• Extract provided:
Today, Japan may be synonymous with robotics and high-speed trains, but it is still a country steeped in traditions: some visible and accessible, others less so. Here are a few that you may not be familiar with.
Hanami is the tradition of appreciating the transient beauty of flowers, and especially of blossoming cherry trees. This practice dates back to the Nara period (8th century). Flower-viewing parties were held for the elite members of Japanese society, and poems written about the brief bloom of these delicate flowers, metaphors for the beauty and transience of life. Today, the hanami tradition consists in holding outdoor gatherings beneath blossoming trees. These can take the form of family picnics and work outings, or night-time parties with friends. In some parks, paper lanterns or even decorative electric lanterns are hung from the trees, and many local springtime festivals, known as “matsuri”, accompany the event. With all these trees in bloom and traditional festivities, no wonder this is the most popular time to visit Japan!
Katana are traditional swords once used by samurai in ancient and feudal Japan. This type of sword dates back to the Muromachi period (1337 to 1573). The katana has a distinctive appearance: a curved, single-edged blade with a circular or squared guard and long grip, since it is held with two hands. Ideally, samurai could draw the sword and strike the enemy in a single motion. But the samurai also believed that their swords embodied their soul. It takes many years of training to become a skilled katana-maker, and the process involved is still long, hot, and repetitive. Even the shape of the charcoal used to heat the fire in which the metal is forged needs to be just right. If the metal is then cooled too quickly, it will be too brittle; too slowly, and it will be too blunt. Samurai swordsmiths developed a technique to carefully cool the two edges at a different rate, which is what gives this special sword its unique curvature. Today, their production and use are still highly regulated. While many consider them primarily as works of art, they are above all a dangerous weapon.

Stored data entries:
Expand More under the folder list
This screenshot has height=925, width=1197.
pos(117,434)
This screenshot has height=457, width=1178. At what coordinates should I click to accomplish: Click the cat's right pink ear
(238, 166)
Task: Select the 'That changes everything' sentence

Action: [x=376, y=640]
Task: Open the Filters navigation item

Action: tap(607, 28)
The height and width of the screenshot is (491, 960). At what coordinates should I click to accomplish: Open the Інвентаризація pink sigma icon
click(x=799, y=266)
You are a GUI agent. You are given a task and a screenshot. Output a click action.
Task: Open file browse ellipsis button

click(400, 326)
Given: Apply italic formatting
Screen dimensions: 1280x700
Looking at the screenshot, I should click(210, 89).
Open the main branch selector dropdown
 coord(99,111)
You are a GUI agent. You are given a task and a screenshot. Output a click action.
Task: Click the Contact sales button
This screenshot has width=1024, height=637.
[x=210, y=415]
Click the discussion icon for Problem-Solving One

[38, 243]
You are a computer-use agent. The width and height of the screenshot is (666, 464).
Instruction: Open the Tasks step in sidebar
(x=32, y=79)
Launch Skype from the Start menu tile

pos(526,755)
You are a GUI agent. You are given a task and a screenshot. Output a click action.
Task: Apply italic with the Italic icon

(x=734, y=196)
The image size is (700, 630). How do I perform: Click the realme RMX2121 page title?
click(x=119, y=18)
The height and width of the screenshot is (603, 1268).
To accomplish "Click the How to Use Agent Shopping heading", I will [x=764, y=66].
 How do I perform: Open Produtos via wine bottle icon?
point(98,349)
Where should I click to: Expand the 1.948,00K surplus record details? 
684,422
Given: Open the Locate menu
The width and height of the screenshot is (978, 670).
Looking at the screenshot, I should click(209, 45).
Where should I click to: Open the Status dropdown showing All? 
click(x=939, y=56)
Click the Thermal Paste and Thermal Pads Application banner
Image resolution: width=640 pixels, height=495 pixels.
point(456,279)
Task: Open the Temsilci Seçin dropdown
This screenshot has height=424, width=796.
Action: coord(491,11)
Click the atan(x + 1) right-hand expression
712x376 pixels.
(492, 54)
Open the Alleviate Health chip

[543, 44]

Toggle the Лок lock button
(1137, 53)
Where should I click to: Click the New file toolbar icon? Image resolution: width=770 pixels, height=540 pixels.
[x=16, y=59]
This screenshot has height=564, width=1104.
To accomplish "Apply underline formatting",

• Directions: Continue the article on Japanese traditions from its final sentence.

• Result of the exercise:
The geisha tradition dates back to the 18th century, and the term translates loosely as “Person of Art”. The first geisha were men, but today, it is women who are guarding and transmitting the skills of traditional music and dance, calligraphy, poetry, and tea ceremonies to the next generation of apprentices, or “maiko” as they are sometimes known. The way geisha present themselves, their demeanour, “oshiori” make-up and kimono dress is also an art in itself. Some must even sleep on a special wooden pillow to preserve their complex hairstyles. Modern geisha still live in traditional geisha houses called “okiya”, especially during their 5-year apprenticeship. While geisha used to only be seen at “ochaya”, or tea houses, their entertainment services can nowadays be booked for parties and gatherings, and they are generally more publicly visible and less recluse, which is drawing new recruits into this traditional profession.
Washi is a special type of artisanal paper made in Japan and used for books, lanterns, other forms of decoration and ritual objects. This tough paper is made from the bark of a few specific trees found in Japan and is still processed by hand. The long, fragile fibers of the bark are soaked in cold running water for days, then boiled with lye and hibiscus roots to make a paste from which the paper is extracted. It is then dried under the sun, an equally long and delicate procedure which has changed little in 1300 years. UNESCO has recognized it as an intangible cultural heritage. Unfortunately, the materials and skills needed to make this traditional paper are lacking, and today, preserving the tradition is proving to be a struggle.
The Japanese bathe not in order to clean their skin, but rather to purify their soul, to heal, or merely to get away from the hubbub of everyday life. Over the centuries, a codified tradition was established around the thermal sources known as “onsen”. Japan is the country with the greatest number of such thermal baths in the world, created after lava from volcanic eruption heats underwater sources. The water that emerges from some of these sources is hot enough to cook an egg! When Buddhism arrived in Japan in the 6th century AD, a bathing culture came with it. Buddhist temples were opened near these thermal sources, which were seen as a gift from nature. From the 17th century onwards, bathing in thermal sources spread into popular culture, towns grew around these sources, and the Japanese still like to gather there to relax today.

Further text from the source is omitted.